In the championship round, three brewers— Rex Aloysius Tuquib Emperio, Marlow Abella, and Luke Nathan Ranan—stood together, using the Sibarist filter. The moment was quiet but electric. When the results were announced, it was Luke Nathan Ranan from CDO who took the top spot, with Marlow and Rex close behind. Yet the applause that followed belonged to everyone. A room celebrating not just a winner, but the willingness to show up, share knowledge, and care about the craft.

From left to right: Luke, Marlow, and Rex

If you’ve spent time in enough local scenes, you know collaboration can sometimes be just a softer word for control. A way to test boundaries. To keep score. But not here. Not in this room. What unfolded at was something difference. Communities making space, not taking it. Collaboration is viewed as respect, not as a strategy.

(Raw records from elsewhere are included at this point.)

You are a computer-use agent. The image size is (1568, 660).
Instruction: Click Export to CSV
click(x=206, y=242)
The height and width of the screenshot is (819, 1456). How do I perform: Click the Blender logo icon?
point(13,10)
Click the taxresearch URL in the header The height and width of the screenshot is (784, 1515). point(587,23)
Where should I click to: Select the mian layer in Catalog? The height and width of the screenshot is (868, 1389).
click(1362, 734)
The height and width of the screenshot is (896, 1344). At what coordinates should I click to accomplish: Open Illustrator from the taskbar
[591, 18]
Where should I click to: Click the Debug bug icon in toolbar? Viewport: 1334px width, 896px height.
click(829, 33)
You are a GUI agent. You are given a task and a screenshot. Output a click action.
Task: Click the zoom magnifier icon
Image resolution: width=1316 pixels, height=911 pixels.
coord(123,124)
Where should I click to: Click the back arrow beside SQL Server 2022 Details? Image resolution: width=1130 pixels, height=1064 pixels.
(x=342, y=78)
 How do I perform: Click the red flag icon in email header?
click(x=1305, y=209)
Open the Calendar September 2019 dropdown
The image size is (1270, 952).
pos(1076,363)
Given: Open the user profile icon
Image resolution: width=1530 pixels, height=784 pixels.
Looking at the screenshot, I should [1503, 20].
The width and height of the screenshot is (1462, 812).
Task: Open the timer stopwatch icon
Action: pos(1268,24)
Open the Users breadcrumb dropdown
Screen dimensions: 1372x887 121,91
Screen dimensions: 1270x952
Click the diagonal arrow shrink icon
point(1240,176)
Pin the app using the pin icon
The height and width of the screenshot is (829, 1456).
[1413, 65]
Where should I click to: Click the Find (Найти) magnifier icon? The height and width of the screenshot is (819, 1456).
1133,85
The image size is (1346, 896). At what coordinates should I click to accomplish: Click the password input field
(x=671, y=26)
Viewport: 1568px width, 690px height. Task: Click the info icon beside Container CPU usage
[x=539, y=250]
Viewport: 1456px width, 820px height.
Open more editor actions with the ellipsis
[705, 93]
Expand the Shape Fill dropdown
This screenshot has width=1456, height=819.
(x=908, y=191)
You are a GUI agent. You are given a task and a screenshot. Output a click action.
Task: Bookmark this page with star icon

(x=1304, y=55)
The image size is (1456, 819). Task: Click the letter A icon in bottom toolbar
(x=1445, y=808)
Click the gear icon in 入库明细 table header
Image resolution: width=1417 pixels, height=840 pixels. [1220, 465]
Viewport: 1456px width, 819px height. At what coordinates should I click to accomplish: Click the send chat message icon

Between rounds, stories continued to travel from table to table. Advice was exchanged. Laughter echoed across the café.

Among the brewers and conversations that filled the room, one presence quietly reframed the moment. Julia Chen—CEO of eight coffee shops in Taiwan, co-founder of A-Li Taiwan Coffee Farm, a CQI Q-Grader (Arabica), and an international barista and roasting competition judge—was not there to observe from a distance. Her presence underscored a shift that no longer needs announcement: Mindanao’s coffee scene is no longer on the sidelines. When global standards meet local openness, quality stops being aspirational. It starts becoming inevitable.

Bukidnon Coffee Tribe sees this not as a standalone moment, but as part of a longer arc. More community-led gatherings are lined up this year—including The Lakeside Coffee Festival 2026, Madagaya Festival by DTI 2026, coffee quality competitions, and the Regional Brewers Cup. The work continues, and there’s room for more voices at the table.

Spaces like mc² play a vital role—not by owning the moment, but by giving it room to happen. On an ordinary day, it’s a coffee shop. On days like this, it becomes something more… a meeting ground, a pause, a room where different communities are allowed to exist side by side, without needing to perform or compete for attention.

As the day wound down and the room finally quieted, the documenting continued. Not out of obligation, but out of care. Because spaces like this don’t just serve coffee. They collect stories. And there was always one more detail worth capturing, one more conversation worth remembering.

This is the Mindanao coffee scene, as it stands now. Recalibrating. Learning. Choosing to move forward together. Progress doesn’t always come from speed—but from shared direction, cup by cup, story by story.